TASK BRIEF: Copy every line of the records below where the word "agent" occurs.

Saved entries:
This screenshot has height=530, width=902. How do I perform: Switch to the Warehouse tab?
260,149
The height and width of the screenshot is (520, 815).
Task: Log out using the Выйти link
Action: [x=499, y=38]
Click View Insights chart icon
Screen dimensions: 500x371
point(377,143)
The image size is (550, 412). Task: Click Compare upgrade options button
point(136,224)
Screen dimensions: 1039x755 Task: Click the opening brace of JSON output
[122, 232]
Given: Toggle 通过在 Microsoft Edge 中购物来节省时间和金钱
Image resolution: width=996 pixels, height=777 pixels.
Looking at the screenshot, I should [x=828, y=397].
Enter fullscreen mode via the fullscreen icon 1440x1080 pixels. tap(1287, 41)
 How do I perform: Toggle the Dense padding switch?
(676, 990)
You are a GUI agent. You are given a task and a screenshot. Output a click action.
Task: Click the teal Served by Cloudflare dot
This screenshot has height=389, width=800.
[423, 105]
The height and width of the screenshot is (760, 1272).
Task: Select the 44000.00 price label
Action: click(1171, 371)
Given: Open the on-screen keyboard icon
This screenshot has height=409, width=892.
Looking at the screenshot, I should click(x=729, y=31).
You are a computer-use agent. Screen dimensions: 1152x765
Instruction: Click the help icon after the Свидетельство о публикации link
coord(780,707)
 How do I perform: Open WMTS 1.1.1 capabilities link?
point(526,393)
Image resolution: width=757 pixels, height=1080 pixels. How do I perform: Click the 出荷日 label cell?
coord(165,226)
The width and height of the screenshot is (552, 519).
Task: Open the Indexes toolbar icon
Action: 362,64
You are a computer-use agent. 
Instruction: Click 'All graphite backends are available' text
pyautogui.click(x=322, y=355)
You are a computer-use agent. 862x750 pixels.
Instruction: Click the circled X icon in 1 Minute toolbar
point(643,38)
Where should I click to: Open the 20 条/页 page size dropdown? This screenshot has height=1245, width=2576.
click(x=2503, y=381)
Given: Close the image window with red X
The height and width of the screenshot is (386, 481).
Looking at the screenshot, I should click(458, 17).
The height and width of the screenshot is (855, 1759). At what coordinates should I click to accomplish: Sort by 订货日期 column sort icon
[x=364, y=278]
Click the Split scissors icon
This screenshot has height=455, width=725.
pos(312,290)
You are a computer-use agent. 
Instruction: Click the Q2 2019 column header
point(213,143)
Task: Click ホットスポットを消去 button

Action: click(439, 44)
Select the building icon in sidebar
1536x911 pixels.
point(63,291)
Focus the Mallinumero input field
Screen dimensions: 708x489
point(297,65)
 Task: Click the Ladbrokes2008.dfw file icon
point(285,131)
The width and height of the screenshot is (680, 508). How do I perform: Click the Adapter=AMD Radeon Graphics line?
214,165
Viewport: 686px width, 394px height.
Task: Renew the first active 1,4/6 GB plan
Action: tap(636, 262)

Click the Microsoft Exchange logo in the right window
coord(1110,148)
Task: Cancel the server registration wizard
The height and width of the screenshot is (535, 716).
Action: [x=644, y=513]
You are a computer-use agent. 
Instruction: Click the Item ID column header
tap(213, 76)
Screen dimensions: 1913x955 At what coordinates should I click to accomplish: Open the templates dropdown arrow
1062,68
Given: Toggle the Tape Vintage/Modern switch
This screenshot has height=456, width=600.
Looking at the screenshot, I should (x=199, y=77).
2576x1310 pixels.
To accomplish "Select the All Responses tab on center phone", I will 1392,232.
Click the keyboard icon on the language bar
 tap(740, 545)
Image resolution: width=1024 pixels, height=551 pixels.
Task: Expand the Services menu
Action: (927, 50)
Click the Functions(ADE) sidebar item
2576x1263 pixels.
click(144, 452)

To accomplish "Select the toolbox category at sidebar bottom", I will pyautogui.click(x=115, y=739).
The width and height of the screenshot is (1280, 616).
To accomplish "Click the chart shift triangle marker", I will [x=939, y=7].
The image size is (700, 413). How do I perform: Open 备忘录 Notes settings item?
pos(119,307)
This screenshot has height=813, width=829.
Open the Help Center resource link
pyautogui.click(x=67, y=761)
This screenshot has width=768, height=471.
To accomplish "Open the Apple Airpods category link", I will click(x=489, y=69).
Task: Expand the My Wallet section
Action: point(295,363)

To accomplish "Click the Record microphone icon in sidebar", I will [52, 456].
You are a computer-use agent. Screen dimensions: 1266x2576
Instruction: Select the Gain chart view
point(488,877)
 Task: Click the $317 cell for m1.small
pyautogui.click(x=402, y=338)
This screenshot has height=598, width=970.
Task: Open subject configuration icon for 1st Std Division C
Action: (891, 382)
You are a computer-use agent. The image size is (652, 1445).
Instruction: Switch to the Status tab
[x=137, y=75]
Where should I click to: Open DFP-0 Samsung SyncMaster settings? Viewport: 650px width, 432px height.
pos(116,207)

PROBLEM SOLUTION:
You are a GUI agent. You are given a task and a screenshot. Output a click action.
You are a computer-use agent. Screen dimensions: 1152x765
You are a computer-use agent. 
You are a computer-use agent. 862x750 pixels.
You are a computer-use agent. 
You are a computer-use agent. 
You are a computer-use agent. Screen dimensions: 1266x2576
You are a computer-use agent. The image size is (652, 1445).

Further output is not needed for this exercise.